一般的には、勤続年数や勤務成績、扶養家族の有無や数を考慮した解雇によるダメージなどを基準にすべきであるとされます。責任感や協調性などの抽象的な基準は、合理的かつ公平とは評価し難いとされます。

Twitter社の今回のリストラは社員の約半数を対象とする大規模なもので、上記のような合理的かつ公平な基準に従っているかは明らかではありません。

④解雇手続の妥当性

上記の要件を満たしていても、会社が解雇について従業員などと十分に協議し、整理解雇について納得を得るための説明などを尽くしていなければ適法な整理解雇といえません。

Twitter社はイーロン・マスク氏による買収の約1週間後、役員の解任直後に解雇通告を行っています。そのため、整理解雇について十分な協議や説明が行われていた可能性は低いと考えられます。

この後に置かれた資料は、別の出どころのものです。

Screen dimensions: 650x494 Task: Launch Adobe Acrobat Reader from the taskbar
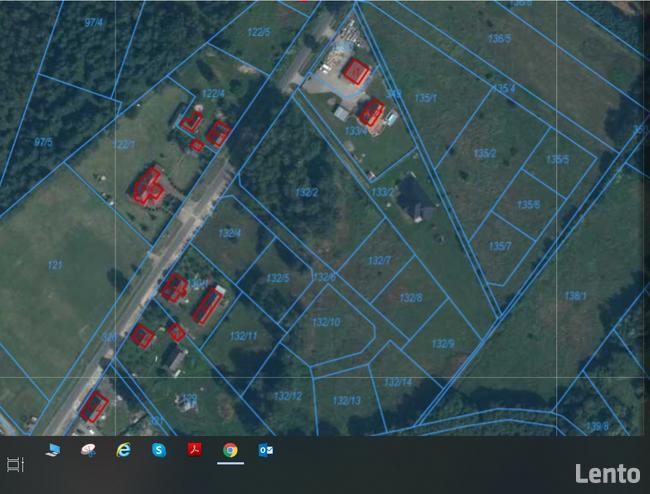[x=194, y=450]

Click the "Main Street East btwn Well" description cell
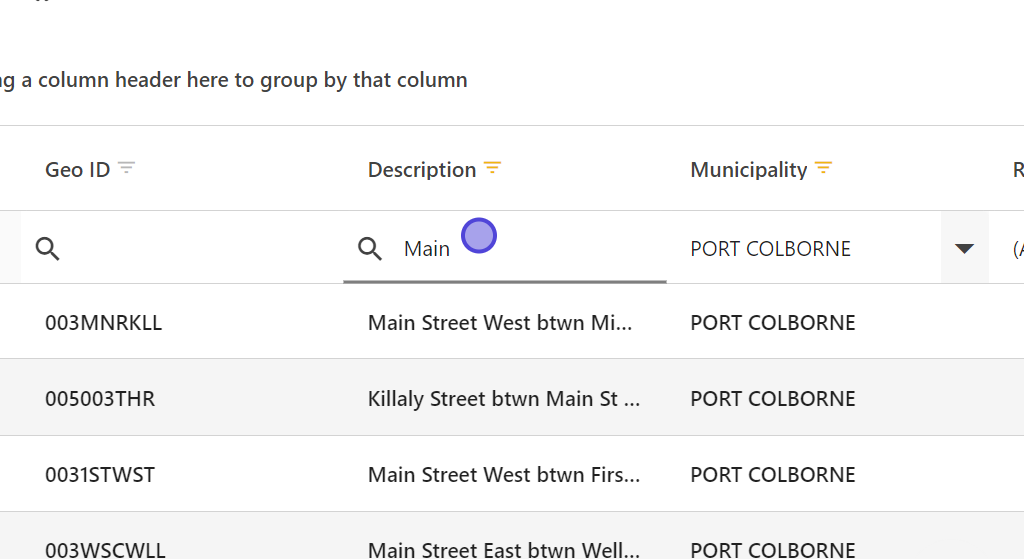[504, 549]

以上のように、今回のリストラは整理解雇の4要件を満たす可能性が低く、労働契約法16条に反し無効となるおそれが高いと考えられます。

整理解雇の有効性が問題となった事例

Twitter社のリストラ以前にも、整理解雇の有効性が争われた事例があります。以下では、異なる結論となった2つの事例を紹介します。

日本航空による整理解雇

・事実の概要

2010年に経営破綻した日本航空(JAL)は、会社更生手続中にパイロット81名と客室乗務員84名を整理解雇の対象としました。

これを受けて、同社のパイロット及び客室乗務員が解雇の無効を求め、訴訟を提起しました。

・結果

裁判所は、パイロットと客室乗務員のいずれに関しても、整理解雇の4要件を満たすとして、労働契約法16条に反せず有効であると判断しました。

特に③解雇対象者選定の合理性について、病気欠勤者の企業貢献度を低く評価した人選基準が合理性か争われましたが、裁判所はこれを合理的であると示しました。

観光バス会社による運転手の整理解雇

・事実の概要

主に貸し切り観光バス事業を営む福岡県の会社は、新型コロナウイルス感染拡大の影響で海外からの観光客が激減し売り上げが低下していることから、運転手3名の整理解雇を決定しました。

そこで、解雇の対象となった運転手は、雇用関係の確認と未払い賃金の支払いを求めた仮処分の申立てを行いました。

・結果

裁判所は、整理解雇の4要件に従い、①人員削減の必要性は一応認めたものの、それ以外の要件を満たさないとして、上記整理解雇は労働契約法16条に反し無効であると示しました。

その上で裁判所は、会社に対し、原告の従業員への月約18万5000円の支払いを命じました。

解雇の種類

整理解雇の4要件を紹介しましたが、整理解雇とは解雇の種類のうちの1つです。

解雇には3種類があり、そのうち今回のTwitter社のリストラは整理解雇に当たります。

普通解雇

普通解雇には、整理解雇や懲戒解雇以外の解雇が当たります。健康状態の悪化や業務命令違反などが普通解雇の理由とることが多いです。

通常は就業規則に普通解雇の理由が列挙されています。

整理解雇

整理解雇は、会社の経営不振の解決や経営の合理化のため、人員削減を目的とした解雇で、リストラの一環といえます。

広義では普通解雇に属します。

懲戒解雇

懲戒解雇は、労働者が犯罪や経歴詐称など重大な規律違反を行った場合に行われる制裁としての解雇です。

普通解雇に比べて厳しく有効性が判断されます。

Twitter社の今後

解雇の有効性が問題となっているTwitter社は、今回のリストラが無効となった場合どのような対応をすることになるのでしょうか。

外資系企業でも日本の法律が適用され得る

Twitterはアメリカ合衆国カリフォルニア州に本社を置く外資系企業です。しかし、日本の事業所で勤務している従業員については原則日本の法律が適用されることが多いため、前述のとおり労働契約法16条に反する場合には、リストラは無効となります。

リストラが無効となった場合

解雇された従業員が訴訟を提起し、リストラが無効であると裁判所に判断された場合、労働者としての地位は継続し、従業員は復職や未払賃金の請求をすることが考えられます。

もっとも、イーロン・マスク氏は11月4日、解雇された全員に対し法定の金額より50%高い退職金を支払うと自身のTwitterに投稿しています。

解雇された従業員がどのような行動をとるかによって、Twitter社の対応は異なるでしょう。

まとめ

・イーロン・マスク氏によるTwitter社のリストラは、日本においては労働契約法16条に違反し、無効となる可能性が高いといえます。

・整理解雇が労働契約法16条に違反し無効となるかどうかは、整理解雇の4要件に従い判断される場合が多いです。

・整理解雇をする場合は、整理解雇の4要件を満たすかどうかを事前に確認する必要があります。